Content starts

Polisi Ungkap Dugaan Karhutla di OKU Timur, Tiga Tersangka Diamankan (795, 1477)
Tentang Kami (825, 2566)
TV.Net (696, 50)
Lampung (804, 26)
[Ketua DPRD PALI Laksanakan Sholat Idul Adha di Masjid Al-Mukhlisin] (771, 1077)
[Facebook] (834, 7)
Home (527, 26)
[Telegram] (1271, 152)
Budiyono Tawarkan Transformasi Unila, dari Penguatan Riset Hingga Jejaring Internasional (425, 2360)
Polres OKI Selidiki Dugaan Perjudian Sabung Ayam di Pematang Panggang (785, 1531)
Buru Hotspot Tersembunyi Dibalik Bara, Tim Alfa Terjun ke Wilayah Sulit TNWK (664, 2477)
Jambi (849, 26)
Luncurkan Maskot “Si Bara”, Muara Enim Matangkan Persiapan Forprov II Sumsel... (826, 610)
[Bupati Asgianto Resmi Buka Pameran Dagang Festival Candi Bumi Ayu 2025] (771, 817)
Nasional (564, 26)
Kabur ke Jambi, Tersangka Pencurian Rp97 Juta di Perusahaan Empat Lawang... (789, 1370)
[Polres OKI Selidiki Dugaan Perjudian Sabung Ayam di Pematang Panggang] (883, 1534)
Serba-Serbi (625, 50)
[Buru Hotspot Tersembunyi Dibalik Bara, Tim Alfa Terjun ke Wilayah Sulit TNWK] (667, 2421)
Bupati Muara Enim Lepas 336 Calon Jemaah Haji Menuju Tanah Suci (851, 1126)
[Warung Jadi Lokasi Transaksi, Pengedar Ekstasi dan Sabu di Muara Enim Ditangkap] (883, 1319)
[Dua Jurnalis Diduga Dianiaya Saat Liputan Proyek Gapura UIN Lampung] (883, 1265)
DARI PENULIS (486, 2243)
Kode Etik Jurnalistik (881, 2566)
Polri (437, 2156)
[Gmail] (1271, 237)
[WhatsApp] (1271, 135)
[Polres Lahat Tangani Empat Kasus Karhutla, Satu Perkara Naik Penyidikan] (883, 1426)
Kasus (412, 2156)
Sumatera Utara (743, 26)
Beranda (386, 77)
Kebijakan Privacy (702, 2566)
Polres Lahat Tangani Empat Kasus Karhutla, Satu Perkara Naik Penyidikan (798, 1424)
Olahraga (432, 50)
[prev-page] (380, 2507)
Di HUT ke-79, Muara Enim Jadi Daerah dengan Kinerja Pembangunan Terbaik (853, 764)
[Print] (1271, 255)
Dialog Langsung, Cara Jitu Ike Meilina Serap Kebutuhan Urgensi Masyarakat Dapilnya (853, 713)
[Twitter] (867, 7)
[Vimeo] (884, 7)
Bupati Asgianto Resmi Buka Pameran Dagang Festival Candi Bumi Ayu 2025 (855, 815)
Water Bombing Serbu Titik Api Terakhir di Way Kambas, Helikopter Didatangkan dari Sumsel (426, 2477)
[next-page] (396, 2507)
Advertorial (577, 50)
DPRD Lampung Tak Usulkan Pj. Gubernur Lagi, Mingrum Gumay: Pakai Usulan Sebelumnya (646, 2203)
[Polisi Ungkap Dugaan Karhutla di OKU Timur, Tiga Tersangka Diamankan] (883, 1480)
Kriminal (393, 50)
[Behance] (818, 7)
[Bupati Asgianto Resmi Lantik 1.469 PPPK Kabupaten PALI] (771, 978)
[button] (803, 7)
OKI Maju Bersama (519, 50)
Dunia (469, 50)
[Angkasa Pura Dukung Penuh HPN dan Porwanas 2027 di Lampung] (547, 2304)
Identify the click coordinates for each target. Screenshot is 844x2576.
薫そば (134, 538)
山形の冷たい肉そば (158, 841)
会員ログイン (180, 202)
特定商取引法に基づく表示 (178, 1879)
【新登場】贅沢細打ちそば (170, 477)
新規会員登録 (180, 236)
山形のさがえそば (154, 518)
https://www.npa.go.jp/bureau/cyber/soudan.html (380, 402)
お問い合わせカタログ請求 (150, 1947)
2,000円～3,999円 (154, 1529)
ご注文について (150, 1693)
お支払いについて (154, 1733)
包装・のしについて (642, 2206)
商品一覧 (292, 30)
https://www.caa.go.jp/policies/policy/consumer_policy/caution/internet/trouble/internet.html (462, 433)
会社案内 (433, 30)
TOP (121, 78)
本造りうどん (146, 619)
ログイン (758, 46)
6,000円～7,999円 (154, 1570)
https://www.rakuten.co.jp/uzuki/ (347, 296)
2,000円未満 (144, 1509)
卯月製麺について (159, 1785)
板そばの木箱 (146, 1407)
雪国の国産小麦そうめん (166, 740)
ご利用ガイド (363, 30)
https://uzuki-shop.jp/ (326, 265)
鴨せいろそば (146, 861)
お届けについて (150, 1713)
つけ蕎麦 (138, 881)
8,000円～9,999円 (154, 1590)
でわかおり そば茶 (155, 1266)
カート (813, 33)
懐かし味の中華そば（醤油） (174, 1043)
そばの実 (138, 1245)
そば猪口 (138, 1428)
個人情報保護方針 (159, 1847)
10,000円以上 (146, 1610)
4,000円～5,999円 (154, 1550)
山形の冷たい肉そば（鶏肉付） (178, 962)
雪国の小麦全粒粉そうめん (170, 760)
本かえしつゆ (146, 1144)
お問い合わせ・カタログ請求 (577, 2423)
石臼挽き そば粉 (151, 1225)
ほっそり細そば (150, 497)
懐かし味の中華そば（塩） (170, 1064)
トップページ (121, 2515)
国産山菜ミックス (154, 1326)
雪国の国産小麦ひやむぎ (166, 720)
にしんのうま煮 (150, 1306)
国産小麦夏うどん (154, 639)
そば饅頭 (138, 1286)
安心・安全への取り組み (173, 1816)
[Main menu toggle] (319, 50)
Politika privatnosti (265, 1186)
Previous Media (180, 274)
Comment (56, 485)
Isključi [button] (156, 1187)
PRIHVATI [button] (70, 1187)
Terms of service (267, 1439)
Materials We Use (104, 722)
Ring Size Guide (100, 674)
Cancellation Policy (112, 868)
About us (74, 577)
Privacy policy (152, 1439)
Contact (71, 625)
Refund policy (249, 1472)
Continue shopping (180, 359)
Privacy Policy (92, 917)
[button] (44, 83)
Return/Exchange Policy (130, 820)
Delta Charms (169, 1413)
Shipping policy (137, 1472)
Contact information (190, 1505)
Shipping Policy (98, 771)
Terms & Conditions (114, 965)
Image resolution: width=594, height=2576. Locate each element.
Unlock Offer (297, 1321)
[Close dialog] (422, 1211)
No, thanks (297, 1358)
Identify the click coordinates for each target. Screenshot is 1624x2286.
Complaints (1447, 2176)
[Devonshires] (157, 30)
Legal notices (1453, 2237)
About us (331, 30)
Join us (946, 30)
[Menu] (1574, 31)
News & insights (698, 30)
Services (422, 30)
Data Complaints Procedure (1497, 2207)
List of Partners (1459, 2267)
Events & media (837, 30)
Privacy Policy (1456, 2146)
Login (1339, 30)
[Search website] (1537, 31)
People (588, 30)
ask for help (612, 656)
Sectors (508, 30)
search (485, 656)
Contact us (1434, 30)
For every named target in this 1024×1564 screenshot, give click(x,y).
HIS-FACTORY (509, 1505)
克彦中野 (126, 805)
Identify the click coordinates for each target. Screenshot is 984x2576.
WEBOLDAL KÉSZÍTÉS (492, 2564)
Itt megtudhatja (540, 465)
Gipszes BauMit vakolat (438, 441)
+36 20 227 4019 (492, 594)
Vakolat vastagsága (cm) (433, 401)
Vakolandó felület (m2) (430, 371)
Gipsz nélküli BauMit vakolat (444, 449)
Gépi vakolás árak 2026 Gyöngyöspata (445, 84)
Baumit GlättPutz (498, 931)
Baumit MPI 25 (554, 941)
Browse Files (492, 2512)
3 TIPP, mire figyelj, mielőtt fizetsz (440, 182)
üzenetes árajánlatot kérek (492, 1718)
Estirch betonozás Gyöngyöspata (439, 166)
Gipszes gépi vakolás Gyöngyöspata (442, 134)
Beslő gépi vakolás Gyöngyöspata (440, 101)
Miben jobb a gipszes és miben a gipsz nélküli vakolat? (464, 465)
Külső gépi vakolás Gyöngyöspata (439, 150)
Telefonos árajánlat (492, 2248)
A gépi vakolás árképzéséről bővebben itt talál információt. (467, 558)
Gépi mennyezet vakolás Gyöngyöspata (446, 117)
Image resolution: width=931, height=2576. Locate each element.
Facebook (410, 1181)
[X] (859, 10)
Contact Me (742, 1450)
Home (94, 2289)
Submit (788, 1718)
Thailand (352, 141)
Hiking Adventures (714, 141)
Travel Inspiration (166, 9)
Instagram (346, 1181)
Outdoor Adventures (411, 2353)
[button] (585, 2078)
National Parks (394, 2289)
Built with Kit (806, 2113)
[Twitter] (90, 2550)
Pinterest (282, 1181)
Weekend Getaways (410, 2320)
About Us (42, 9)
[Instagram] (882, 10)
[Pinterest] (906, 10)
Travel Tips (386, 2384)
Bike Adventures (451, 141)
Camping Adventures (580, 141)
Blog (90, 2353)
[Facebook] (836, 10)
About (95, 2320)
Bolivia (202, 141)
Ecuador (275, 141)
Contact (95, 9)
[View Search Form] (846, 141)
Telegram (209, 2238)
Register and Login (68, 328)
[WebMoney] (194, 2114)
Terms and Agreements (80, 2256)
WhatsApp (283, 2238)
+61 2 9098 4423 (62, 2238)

Content ends

**EXERCISE OBJECTIVE:**
Begin with the line that contains "Pinterest (282, 1181)" and print each line exactly until the data ends, including the last line.

**ANSWER:**
Pinterest (282, 1181)
Weekend Getaways (410, 2320)
About Us (42, 9)
[Instagram] (882, 10)
[Pinterest] (906, 10)
Travel Tips (386, 2384)
Bike Adventures (451, 141)
Camping Adventures (580, 141)
Blog (90, 2353)
[Facebook] (836, 10)
About (95, 2320)
Bolivia (202, 141)
Ecuador (275, 141)
Contact (95, 9)
[View Search Form] (846, 141)
Telegram (209, 2238)
Register and Login (68, 328)
[WebMoney] (194, 2114)
Terms and Agreements (80, 2256)
WhatsApp (283, 2238)
+61 2 9098 4423 (62, 2238)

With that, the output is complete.